_REQUIRED WORK_
Once the line with "Pronto! [button] (925, 1708)" is found in the entries below, repeat it and each following line exactly, up to and including the line with "You are a GUI agent. The screenshot is 1366×931.". Add no other lines.

EXTRACTED MATERIAL below:

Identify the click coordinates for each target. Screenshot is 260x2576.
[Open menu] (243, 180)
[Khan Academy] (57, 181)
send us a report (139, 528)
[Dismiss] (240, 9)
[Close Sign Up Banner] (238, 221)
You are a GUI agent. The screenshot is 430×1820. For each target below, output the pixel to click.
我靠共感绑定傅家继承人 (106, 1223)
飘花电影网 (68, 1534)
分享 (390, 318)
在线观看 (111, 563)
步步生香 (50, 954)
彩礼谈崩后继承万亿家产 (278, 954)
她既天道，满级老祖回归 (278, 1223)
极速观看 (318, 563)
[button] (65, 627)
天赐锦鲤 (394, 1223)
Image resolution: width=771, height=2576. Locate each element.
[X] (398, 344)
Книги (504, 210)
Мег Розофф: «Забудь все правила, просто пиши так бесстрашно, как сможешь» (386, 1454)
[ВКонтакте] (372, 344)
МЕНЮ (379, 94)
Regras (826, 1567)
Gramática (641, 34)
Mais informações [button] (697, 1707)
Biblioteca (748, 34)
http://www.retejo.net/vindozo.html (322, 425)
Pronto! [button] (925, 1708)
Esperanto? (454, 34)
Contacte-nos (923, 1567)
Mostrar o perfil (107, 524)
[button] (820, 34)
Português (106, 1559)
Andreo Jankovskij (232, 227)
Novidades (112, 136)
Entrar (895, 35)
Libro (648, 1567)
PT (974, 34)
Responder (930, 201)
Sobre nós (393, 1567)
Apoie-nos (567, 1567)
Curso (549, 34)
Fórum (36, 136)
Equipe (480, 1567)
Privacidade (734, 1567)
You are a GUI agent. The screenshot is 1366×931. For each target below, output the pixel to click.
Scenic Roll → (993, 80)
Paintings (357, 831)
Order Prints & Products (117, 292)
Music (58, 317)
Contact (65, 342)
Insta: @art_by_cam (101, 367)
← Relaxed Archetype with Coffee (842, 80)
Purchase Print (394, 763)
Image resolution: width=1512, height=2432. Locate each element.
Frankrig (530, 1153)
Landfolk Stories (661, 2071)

End of EXTRACTED MATERIAL.

_ANSWER TO THIS TASK_
Pronto! [button] (925, 1708)
Esperanto? (454, 34)
Contacte-nos (923, 1567)
Mostrar o perfil (107, 524)
[button] (820, 34)
Português (106, 1559)
Andreo Jankovskij (232, 227)
Novidades (112, 136)
Entrar (895, 35)
Libro (648, 1567)
PT (974, 34)
Responder (930, 201)
Sobre nós (393, 1567)
Apoie-nos (567, 1567)
Curso (549, 34)
Fórum (36, 136)
Equipe (480, 1567)
Privacidade (734, 1567)
You are a GUI agent. The screenshot is 1366×931. For each target below, output the pixel to click.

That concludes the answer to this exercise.